THE TASK:
From the data below, copy exactly the lines that lie between the one holding "Given: Click the" and the one holding "Click the padlock icon on the sign-in button", including both, and nothing more.

Top of GIVEN RECORDS

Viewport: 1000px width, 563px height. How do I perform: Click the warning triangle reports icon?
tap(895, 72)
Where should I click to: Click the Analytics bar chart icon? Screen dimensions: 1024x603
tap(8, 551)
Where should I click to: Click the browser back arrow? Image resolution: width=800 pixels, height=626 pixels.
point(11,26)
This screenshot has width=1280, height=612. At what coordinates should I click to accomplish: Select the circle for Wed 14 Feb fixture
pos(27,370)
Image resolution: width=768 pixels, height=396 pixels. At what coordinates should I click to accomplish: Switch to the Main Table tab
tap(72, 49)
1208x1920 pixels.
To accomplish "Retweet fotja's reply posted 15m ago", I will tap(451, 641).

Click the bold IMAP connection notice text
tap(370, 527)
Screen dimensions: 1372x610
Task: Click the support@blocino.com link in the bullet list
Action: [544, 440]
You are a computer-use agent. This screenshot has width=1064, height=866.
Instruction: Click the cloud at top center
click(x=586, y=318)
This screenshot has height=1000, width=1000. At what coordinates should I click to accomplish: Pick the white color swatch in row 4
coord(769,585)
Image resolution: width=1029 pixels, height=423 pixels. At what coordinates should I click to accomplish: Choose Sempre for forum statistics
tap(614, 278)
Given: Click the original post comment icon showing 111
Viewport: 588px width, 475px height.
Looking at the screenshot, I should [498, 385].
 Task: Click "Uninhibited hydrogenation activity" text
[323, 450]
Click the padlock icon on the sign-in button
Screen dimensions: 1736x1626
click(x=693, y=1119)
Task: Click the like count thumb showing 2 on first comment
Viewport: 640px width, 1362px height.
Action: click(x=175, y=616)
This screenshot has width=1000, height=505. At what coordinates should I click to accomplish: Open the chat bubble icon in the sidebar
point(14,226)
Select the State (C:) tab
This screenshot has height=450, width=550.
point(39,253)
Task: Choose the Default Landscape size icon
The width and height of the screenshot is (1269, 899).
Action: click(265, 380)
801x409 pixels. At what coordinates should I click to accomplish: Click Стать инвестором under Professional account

Bottom of GIVEN RECORDS

YOUR RESPONSE:
Given: Click the original post comment icon showing 111
Viewport: 588px width, 475px height.
Looking at the screenshot, I should [498, 385].
 Task: Click "Uninhibited hydrogenation activity" text
[323, 450]
Click the padlock icon on the sign-in button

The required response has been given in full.